In fact, it would be nice if you could attend the ceremony with his gf and then nan can be part of the celebration with the rest of her family that evening, then everyone has been included. I would directly ask this.

Flutterbybudget · 06/09/2022 19:42

Selttan · 05/09/2022 12:44

Did your son actually say sorry for not inviting you? Or did he not even bother to tell you until you asked about going?

I think it's really sad that he's not invited the person that's been there for him and supported him and I think in later years he'll regret it.

He didn’t mention it until I asked if he had a date yet
Nor did he apologise

OP posts:
Flutterbybudget · 06/09/2022 19:45

Seemslikeaniceday · 05/09/2022 15:16

@Flutterbybudget ask your son if the ceremony will be streamed online. I have watched graduation ceremony’s this way.

You are clearly a very good Mum, always putting your DC’s feelings first. Your DS is now an adult and whilst I appreciate you are doing the default mum thing of sacrificing your feelings for your DS , as you say this is a huge slap in the face.

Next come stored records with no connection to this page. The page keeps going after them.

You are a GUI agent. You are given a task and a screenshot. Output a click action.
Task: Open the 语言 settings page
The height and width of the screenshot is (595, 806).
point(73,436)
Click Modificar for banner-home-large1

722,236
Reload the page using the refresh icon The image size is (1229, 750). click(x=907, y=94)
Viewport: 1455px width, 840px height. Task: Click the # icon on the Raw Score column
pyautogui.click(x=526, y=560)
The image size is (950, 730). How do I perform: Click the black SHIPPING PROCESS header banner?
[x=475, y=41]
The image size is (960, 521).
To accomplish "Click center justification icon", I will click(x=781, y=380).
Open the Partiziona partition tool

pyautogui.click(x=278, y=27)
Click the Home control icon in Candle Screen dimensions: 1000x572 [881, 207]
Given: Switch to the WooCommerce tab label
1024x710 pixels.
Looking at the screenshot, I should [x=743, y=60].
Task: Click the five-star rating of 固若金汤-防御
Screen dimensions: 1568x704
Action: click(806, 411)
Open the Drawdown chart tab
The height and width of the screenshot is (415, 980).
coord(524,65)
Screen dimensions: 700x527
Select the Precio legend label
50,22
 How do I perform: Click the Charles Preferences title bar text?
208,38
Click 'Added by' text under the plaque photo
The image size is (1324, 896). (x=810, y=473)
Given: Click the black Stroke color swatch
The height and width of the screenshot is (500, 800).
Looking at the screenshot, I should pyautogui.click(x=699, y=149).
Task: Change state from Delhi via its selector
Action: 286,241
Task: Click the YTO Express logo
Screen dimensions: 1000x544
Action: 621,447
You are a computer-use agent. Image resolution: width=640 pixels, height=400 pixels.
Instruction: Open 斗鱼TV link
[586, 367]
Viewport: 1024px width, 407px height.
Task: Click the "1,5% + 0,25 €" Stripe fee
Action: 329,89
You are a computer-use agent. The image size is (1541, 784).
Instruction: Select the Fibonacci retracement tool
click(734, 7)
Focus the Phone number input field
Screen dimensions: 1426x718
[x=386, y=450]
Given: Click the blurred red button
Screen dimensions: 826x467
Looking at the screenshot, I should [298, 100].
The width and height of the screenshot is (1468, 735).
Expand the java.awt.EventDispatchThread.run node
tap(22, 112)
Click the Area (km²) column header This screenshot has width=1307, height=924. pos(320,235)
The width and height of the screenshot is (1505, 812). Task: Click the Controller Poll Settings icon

Think - How would you feel if it was his wedding, that you helped pay for and organise, and he says thanks but you are not invited.

I think you owe it to yourself to have one conversation with your son. One reason for this is, if in future you ever reference not being invited he will say but you didn’t say anything at the time, if I’d known this is how you felt I would have invited you.

Start by asking if you can watch online from home as you are desperate to see him actually graduate. Whilst you respect his choice of inviting GF (I also think fair) you are hurt that you are so low down his list of people to invite. Then see what he says.

The other option is to go and watch on the big screen and then surprise him with a bottle of champagne/present. I know it’s 3 hours away so book yourself a nice hotel and invite him to brunch the next day.